* WHAT YOU NEED TO DO *
Each line from the start of the data below through the one containing "Click the 整店宝贝下载" must be reproduced exactly.

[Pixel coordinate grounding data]
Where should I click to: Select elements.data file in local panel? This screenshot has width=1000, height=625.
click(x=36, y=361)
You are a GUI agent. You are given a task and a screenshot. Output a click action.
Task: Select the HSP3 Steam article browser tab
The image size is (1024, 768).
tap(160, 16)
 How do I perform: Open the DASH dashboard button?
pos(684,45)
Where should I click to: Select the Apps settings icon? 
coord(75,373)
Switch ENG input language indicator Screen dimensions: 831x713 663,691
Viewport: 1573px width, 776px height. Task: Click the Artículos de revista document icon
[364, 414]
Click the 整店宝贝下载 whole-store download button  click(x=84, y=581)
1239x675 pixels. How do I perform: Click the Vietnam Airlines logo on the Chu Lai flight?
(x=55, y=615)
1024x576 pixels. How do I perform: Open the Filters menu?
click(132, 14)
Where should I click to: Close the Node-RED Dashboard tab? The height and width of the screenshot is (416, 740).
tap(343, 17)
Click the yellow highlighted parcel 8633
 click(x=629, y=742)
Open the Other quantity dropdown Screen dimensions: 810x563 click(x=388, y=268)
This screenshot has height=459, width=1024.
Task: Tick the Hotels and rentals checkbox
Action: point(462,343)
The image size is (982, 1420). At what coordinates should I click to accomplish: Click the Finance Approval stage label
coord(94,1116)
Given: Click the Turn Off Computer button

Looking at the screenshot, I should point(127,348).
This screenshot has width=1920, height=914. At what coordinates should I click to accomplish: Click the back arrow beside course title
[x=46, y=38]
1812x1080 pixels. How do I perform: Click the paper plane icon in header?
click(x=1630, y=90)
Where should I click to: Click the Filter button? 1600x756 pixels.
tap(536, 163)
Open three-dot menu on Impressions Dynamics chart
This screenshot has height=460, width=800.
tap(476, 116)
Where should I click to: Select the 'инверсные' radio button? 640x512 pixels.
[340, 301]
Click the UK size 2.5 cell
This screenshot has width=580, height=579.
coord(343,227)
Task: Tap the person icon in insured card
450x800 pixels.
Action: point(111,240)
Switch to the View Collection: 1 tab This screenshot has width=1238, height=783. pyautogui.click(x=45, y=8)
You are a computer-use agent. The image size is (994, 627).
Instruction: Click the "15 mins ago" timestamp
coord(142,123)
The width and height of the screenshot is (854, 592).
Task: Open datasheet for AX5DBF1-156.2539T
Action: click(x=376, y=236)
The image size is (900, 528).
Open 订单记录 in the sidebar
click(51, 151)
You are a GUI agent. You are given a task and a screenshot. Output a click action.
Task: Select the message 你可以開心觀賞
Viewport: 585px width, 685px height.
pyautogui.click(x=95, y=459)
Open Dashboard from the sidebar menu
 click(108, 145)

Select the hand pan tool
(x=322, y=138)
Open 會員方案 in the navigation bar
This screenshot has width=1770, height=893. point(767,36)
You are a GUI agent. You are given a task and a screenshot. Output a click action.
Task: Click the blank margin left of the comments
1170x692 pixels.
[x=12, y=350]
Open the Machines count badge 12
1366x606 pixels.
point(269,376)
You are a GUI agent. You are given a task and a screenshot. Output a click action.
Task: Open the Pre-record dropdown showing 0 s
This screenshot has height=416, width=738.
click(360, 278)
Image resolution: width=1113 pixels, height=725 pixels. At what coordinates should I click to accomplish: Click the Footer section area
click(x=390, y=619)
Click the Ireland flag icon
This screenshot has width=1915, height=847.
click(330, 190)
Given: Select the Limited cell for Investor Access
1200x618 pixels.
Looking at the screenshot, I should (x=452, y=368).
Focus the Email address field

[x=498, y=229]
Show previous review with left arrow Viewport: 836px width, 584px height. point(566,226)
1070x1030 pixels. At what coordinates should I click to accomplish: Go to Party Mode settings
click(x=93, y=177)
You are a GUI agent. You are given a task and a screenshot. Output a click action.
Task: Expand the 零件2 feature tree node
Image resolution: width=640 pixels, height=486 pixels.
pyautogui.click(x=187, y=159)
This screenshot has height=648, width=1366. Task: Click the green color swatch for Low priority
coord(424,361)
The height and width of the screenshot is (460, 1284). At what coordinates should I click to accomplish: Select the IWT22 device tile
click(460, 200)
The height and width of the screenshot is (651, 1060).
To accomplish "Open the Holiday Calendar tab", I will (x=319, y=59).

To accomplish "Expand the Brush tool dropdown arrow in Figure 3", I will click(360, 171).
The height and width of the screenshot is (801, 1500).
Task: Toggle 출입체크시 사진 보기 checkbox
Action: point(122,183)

* WRITTEN RESPONSE *
Where should I click to: Select elements.data file in local panel? This screenshot has width=1000, height=625.
click(x=36, y=361)
You are a GUI agent. You are given a task and a screenshot. Output a click action.
Task: Select the HSP3 Steam article browser tab
The image size is (1024, 768).
tap(160, 16)
 How do I perform: Open the DASH dashboard button?
pos(684,45)
Where should I click to: Select the Apps settings icon? 
coord(75,373)
Switch ENG input language indicator Screen dimensions: 831x713 663,691
Viewport: 1573px width, 776px height. Task: Click the Artículos de revista document icon
[364, 414]
Click the 整店宝贝下载 whole-store download button  click(x=84, y=581)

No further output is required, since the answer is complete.